Making permanent work for a place like this building residence’s garden in Pantin, raised many issues, and one of them is its legitimacy. We didn’t want to install an artwork that would be static and untouchable; we wanted to think of an artwork that people living in this residence could interact with, an artwork that could become a meeting point just like the public fountain in a village used to allow for social gathering. The purpose of Hydro-lithe was to allow a dialogue between the residents about the sharing of common resources and about the stakes of drinkable water. In the end we tried to make an artwork that even if permanently installed, would be alive and change through time. The water that goes through the stone is purified by the spiral movement. People can drink it, gardeners can use it to water the garden’s plants, and the stone in contact with humidity can cover itself with moss or other and other vegetation.
Hydro-lithe, 2016-2019, limestone, steel, copper, push-button faucet, 190 x 100 x 90 cm
You have spent time as an artist in residence in Nashville, TN and in Brooklyn, NY. What did these experiences bring to your growth as an artist?
In Nashville, I was a resident both at the Cheekwood Botanical Garden & Museum of Art and at the Watkins College of Art. At Watkins, I organized workshops with students and collaborated with them to create a ceramic installation for my exhibition. At the Museum and Botanical Garden, I collaborated with the gardeners and with a group of visitors to make a large temporary sculpture for the garden. Both of these experiences allowed me to think of my projects as ecologies in the sense that every work emerged from specific ecosystems with different actions involved. In Brooklyn, I was a resident at Pioneer Works, which is an artist-run cultural center focused on the articulations between art and science. There are about 10 artists in residence at the same time and all studios are open to the public several days a week. I learned a lot from other artists’ art-making experiments, about experimental technological works going on in the tech lab, and also from the group critics that we had every week.
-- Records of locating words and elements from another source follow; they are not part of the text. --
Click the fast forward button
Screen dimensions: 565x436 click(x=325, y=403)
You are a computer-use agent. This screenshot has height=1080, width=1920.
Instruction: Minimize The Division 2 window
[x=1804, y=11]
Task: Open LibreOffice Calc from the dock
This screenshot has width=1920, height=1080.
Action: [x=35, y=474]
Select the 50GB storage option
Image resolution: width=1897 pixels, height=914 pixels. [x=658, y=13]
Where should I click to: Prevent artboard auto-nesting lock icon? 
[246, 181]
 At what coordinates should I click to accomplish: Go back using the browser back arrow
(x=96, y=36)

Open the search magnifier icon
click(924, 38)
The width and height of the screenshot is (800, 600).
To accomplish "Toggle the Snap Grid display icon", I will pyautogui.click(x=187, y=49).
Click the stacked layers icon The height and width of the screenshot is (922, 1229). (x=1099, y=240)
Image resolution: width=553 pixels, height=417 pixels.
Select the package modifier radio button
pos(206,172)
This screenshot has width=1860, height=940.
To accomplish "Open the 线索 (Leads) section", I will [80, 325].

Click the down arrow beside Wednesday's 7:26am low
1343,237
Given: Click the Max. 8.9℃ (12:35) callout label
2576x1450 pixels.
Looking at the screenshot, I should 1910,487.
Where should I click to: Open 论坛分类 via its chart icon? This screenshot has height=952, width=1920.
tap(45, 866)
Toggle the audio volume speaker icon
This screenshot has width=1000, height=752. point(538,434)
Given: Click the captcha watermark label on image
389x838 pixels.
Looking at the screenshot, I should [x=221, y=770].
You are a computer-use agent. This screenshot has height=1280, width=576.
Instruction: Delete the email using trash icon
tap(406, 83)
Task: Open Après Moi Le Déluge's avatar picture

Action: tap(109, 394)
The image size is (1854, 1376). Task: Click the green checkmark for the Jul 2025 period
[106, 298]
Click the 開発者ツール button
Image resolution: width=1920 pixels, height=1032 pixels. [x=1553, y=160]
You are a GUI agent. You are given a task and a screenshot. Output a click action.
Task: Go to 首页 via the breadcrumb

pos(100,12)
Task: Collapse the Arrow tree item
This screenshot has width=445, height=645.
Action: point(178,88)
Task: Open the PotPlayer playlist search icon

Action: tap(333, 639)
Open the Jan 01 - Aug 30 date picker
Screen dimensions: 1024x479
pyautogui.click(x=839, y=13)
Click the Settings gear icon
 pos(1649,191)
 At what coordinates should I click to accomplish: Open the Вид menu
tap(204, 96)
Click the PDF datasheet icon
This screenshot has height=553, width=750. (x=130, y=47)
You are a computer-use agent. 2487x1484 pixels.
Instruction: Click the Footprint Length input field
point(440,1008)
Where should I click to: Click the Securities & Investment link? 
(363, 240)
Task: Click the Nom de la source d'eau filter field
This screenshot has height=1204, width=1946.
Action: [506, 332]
In Lives of Grass, which you exhibited while in the US, you allow the sculptures to literally take on a life of their own, unfolding, growing and then decaying over time. This work is related to your thoughts about ingested food becoming a part of our body and food cycles. Has your research influenced the way you feed yourself and your family?
I think it goes in both ways. This work was made because we are sensitive to the ecological and social conditions in which the food is grown, as well as the impact it has both on our body and on our ecosystem. Because we chose to eat mostly plants, the food we eat becomes a kind of art project as we try every day to reinvent how we cook. And because the food we cook becomes compost, we are making artwork that responds to the idea of compost.
24.08.79, 2010-2012, soil, wheat seeds, recycled metal, fabric, thread, cable, water, 170 x 150 x 45 cm
Finally, your Mues-Fragments pieces are imprints of hands made with recycled newspaper each time the earth navigates through a significant event. Have you made a new set during the current pandemic?
The pandemic as a consequence of ecological issues is impacting many people on a global scale, and it is transforming us and the way we see the world in return. We believe our body is also changing in view of these events, and we did a new cast of hands that archives a fragment of our body state in this specific time. Hopefully, we won’t forget what has changed in us, and we will not completely go back to the habits we had before the pandemic.
Thank you Mathilde for the interesting conversation!